◆ ACTION ITEM
With the string "dimensions" as the filter, copy each matching line from the records.

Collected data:
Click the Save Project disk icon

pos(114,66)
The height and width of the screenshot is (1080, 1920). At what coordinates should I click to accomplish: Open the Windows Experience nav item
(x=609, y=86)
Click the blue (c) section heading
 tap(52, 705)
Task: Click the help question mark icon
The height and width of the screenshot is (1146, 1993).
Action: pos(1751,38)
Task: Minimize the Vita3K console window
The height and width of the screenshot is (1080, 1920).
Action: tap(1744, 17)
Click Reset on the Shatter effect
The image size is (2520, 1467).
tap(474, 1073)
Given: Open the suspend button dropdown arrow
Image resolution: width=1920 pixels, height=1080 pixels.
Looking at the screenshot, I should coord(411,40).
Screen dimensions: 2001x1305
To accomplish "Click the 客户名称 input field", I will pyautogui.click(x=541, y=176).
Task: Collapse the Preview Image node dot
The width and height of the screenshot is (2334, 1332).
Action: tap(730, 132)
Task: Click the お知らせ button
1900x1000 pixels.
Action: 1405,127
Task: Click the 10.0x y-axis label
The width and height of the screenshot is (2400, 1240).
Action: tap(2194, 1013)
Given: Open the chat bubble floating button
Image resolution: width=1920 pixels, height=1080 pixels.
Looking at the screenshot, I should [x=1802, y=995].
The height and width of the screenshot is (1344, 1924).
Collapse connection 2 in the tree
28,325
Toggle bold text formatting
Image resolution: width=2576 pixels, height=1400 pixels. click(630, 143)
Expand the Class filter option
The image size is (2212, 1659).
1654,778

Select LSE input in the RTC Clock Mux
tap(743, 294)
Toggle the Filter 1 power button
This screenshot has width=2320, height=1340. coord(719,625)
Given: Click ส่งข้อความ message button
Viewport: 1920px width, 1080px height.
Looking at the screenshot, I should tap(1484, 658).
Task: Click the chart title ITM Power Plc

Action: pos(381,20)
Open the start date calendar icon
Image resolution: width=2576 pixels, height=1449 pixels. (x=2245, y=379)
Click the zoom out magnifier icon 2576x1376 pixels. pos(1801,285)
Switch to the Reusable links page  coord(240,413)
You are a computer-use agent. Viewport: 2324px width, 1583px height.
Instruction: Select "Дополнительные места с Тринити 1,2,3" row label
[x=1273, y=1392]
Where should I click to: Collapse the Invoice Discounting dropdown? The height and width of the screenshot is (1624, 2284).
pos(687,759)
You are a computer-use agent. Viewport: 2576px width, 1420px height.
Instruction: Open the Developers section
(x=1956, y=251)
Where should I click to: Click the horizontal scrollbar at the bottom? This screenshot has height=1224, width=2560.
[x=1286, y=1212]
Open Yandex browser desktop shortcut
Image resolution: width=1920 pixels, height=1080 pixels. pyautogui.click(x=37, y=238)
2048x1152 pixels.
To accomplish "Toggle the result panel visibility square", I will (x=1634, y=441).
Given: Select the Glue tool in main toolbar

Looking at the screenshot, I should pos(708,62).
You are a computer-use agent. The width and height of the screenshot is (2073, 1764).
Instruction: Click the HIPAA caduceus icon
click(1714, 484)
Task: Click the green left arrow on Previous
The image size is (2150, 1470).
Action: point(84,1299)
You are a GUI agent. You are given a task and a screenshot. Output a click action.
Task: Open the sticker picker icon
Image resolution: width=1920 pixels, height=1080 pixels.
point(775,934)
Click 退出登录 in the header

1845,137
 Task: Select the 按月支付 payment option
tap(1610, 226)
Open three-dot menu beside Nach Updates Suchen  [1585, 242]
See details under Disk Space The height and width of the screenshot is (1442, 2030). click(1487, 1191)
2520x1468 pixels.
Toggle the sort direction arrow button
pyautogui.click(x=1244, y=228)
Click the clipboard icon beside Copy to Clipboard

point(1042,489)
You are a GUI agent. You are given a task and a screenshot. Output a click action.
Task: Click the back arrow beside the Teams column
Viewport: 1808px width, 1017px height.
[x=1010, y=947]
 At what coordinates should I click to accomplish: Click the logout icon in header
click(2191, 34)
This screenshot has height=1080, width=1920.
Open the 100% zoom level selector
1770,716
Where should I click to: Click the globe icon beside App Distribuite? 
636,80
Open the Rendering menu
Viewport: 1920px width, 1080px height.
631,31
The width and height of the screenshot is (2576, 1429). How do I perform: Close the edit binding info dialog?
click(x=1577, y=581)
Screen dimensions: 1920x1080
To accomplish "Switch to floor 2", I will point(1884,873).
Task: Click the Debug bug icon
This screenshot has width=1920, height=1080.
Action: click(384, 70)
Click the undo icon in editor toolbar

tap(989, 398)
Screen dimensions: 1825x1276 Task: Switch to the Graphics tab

◆ EXERCISE RESPONSE
Screen dimensions: 2001x1305
Screen dimensions: 1920x1080
Screen dimensions: 1825x1276 Task: Switch to the Graphics tab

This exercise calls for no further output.